Em estratégia jurídica agressiva, a defesa do candidato ao Governo do Amapá, Antônio Furlan, concentrou suas principais críticas na atuação da procuradora regional eleitoral Sarah Chaves, a quem acusa de ignorar laudos oficiais para sustentar teses frágeis. Os ataques à representante do Ministério Público Eleitoral são o ponto central da contestação protocolada no último domingo (2), que rebate as três medidas que pedem o indeferimento de seu registro de candidatura — duas impugnações (propostas pelo MPE e pela candidata Cícera Pereira) e uma notícia de inelegibilidade apresentada pelo eleitor Patrick Jhuan.


Em diversos trechos das 46 páginas do documento, a defesa afirma que a procuradora desprezou conclusões técnicas produzidas pelo próprio Ministério Público Estadual e pela Polícia Científica do Amapá para prestigiar depoimentos de servidoras denunciadas criminalmente por suposta fraude documental. Segundo a contestação, seria "absolutamente impensável" atribuir maior força probatória às testemunhas do que aos laudos periciais oficiais — crítica endereçada expressamente à valoração feita pela Procuradoria Eleitoral.

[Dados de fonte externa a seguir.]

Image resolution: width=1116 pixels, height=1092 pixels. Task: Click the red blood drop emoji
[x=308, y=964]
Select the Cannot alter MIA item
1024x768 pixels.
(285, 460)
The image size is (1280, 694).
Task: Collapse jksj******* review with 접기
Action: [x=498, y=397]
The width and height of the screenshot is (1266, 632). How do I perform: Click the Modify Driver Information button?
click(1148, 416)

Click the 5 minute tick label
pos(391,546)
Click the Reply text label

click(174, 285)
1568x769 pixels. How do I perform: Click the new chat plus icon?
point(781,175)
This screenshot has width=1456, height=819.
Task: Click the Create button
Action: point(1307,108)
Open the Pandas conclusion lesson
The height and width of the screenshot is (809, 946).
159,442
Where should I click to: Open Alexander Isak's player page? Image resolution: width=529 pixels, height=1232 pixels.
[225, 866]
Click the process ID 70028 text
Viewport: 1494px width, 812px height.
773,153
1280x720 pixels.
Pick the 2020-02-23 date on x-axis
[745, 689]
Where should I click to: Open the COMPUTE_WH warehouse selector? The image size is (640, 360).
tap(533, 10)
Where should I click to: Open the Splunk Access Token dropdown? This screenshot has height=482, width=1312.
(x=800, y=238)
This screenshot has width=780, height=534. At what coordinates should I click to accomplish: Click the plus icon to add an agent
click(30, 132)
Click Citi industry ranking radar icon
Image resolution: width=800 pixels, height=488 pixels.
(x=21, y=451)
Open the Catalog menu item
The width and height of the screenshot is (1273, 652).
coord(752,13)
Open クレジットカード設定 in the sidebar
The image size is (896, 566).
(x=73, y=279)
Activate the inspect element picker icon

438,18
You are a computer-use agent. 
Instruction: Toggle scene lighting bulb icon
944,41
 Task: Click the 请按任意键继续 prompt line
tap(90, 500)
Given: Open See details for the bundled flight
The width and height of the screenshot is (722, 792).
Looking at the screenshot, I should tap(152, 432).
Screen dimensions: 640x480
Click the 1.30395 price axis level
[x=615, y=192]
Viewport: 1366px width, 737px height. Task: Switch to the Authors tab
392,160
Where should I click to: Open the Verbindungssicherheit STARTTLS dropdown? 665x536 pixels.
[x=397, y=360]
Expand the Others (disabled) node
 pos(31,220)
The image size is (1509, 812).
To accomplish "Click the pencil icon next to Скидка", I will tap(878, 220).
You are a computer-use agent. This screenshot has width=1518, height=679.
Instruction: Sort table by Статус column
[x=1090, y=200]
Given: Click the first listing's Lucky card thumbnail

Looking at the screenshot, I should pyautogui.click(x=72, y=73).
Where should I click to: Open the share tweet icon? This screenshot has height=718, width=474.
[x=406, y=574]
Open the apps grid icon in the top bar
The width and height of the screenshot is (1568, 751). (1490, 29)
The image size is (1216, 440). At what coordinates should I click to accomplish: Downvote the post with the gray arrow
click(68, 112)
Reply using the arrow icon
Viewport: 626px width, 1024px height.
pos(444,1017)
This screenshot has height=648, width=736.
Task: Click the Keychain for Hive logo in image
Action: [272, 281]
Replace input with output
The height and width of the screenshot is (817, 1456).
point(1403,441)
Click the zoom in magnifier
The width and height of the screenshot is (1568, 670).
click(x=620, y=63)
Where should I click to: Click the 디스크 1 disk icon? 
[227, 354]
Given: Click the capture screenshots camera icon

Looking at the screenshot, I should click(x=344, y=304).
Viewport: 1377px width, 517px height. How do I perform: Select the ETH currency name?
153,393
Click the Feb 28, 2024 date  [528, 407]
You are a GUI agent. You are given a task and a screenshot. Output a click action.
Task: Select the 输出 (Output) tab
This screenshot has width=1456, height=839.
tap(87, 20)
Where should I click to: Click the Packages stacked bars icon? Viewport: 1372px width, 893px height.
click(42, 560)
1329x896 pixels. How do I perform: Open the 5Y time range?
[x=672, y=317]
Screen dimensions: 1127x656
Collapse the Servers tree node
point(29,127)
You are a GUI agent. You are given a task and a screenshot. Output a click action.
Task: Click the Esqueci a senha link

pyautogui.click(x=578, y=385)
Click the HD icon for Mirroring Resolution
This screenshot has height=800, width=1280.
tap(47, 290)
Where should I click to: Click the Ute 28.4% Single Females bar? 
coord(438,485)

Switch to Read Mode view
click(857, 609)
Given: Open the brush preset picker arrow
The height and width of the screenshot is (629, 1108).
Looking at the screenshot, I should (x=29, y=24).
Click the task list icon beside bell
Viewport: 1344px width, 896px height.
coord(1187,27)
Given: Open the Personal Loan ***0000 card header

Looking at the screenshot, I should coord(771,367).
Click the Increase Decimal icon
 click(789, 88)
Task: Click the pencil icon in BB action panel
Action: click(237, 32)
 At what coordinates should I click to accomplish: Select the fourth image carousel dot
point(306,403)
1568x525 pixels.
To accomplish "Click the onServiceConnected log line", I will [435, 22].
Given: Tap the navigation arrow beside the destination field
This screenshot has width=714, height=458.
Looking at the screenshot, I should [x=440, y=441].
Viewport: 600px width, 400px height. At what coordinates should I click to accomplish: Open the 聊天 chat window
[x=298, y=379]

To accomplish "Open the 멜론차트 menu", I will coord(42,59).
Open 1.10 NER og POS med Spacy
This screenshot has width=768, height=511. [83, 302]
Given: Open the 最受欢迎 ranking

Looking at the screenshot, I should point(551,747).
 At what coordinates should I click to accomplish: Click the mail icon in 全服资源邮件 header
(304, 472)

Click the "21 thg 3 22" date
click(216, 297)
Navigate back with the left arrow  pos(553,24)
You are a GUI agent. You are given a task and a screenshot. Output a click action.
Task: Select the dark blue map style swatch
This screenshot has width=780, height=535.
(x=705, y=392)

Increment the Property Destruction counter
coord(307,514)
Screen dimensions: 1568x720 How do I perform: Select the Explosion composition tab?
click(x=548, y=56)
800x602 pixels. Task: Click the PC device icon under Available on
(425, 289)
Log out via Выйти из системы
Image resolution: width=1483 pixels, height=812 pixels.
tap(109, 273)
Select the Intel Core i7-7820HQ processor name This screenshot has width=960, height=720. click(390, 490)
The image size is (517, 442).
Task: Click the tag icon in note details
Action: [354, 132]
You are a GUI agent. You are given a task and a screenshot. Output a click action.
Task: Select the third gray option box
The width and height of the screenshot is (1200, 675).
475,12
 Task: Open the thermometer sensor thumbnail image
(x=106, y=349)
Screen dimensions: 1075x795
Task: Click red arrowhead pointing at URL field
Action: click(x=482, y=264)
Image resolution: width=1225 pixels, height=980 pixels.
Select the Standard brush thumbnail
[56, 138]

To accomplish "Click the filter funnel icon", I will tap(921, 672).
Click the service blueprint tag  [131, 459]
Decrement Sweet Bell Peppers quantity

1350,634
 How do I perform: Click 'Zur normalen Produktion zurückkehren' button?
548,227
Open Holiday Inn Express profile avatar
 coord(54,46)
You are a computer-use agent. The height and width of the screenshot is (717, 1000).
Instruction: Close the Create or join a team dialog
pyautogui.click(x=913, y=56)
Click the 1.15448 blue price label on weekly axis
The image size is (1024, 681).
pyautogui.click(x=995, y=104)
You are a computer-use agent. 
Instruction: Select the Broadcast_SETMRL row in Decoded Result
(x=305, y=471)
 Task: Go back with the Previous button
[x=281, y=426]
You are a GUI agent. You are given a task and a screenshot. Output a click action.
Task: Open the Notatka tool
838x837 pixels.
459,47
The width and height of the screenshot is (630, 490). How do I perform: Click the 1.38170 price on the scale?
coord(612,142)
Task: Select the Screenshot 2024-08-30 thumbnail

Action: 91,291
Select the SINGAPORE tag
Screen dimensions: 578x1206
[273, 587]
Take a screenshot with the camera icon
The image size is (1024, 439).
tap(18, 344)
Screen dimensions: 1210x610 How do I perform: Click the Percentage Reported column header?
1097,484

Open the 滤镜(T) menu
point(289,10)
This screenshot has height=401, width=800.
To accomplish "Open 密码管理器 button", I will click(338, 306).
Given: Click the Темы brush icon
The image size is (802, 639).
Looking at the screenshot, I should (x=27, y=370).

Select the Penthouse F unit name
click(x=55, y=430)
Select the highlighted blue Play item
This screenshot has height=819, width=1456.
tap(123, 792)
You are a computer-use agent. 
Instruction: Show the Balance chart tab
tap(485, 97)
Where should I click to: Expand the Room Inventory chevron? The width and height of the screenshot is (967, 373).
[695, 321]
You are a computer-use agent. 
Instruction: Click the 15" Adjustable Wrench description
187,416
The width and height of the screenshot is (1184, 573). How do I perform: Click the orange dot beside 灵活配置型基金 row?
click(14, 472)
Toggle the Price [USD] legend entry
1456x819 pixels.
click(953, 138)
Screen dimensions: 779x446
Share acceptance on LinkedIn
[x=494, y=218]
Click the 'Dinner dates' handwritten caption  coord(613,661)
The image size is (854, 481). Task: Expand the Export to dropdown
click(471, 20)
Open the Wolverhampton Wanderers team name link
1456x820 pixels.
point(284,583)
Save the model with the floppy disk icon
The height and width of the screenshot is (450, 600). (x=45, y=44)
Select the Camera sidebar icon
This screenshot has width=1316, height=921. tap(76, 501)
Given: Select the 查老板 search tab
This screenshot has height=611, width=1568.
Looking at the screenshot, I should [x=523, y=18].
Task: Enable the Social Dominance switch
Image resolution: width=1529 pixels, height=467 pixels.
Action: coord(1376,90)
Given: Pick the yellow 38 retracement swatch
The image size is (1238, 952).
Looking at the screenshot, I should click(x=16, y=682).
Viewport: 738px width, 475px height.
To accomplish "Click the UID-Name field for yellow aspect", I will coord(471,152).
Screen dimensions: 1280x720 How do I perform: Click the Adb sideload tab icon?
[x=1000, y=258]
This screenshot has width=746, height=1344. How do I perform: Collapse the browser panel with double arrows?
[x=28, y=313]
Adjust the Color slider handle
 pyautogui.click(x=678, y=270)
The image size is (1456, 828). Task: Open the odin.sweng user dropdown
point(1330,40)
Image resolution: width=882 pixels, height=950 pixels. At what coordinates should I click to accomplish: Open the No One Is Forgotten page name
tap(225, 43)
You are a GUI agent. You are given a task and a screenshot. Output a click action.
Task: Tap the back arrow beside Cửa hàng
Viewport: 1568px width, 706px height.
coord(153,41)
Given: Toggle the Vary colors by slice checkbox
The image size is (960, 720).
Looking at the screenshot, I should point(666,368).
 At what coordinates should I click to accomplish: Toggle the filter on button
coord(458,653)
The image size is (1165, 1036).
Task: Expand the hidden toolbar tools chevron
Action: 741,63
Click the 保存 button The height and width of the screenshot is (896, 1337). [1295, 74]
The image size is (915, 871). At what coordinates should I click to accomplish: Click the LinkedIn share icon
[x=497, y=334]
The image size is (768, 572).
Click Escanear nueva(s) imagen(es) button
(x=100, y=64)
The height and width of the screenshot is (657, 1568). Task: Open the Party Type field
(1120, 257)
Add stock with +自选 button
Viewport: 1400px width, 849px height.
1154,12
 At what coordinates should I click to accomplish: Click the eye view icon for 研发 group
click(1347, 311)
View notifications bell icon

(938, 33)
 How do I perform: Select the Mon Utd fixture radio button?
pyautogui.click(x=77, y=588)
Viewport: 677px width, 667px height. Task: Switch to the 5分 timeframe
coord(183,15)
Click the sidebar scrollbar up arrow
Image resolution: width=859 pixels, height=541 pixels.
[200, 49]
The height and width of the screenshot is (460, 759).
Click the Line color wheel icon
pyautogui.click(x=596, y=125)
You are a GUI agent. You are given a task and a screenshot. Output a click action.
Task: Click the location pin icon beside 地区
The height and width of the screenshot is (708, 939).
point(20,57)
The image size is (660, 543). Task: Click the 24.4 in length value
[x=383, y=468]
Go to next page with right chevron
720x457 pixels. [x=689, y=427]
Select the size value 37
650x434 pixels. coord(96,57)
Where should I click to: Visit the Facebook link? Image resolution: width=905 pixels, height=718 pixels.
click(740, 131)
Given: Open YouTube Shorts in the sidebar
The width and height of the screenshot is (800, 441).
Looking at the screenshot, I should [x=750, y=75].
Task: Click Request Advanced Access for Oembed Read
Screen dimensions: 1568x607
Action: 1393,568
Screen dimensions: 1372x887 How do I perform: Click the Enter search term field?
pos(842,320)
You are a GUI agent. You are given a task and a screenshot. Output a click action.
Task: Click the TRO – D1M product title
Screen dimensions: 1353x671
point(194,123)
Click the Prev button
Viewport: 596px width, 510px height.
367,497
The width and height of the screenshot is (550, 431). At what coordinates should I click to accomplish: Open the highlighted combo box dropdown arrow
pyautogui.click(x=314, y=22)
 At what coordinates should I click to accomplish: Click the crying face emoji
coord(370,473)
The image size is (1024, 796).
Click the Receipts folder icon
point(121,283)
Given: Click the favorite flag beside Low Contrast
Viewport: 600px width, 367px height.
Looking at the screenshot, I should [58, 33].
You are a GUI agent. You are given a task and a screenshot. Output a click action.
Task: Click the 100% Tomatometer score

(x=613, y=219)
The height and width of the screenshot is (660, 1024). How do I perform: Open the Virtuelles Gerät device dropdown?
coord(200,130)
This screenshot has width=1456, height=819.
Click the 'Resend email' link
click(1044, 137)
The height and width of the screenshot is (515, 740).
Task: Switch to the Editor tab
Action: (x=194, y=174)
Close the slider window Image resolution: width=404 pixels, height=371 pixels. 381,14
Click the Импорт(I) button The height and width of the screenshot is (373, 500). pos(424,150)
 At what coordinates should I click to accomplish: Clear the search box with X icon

A ação protocolada no domingo e os argumentos técnicos


No documento apresentado no último domingo (2), a defesa também rebate a alegação do MPE de que a fotografia usada na perícia seria inválida por ter sido fornecida pela própria equipe de Furlan. Segundo a contestação, a imagem não foi entregue pela advogada Amanda Figueiredo, como sustentaria o Ministério Público, mas sim extraída diretamente do celular da então procuradora-geral do Município, Ana Diandra Moreira, preservando sua integridade técnica.


O eixo central da defesa permanece a tese de que a representação por crime de responsabilidade que fundamenta os pedidos de impugnação não teria sido protocolada em 4 de março, como consta oficialmente, mas inserida posteriormente no sistema da Câmara Municipal. As perícias indicariam que, no momento em que Furlan protocolou sua renúncia, às 8h10 do dia 5 de março, não havia registro da representação supostamente protocolada no dia anterior.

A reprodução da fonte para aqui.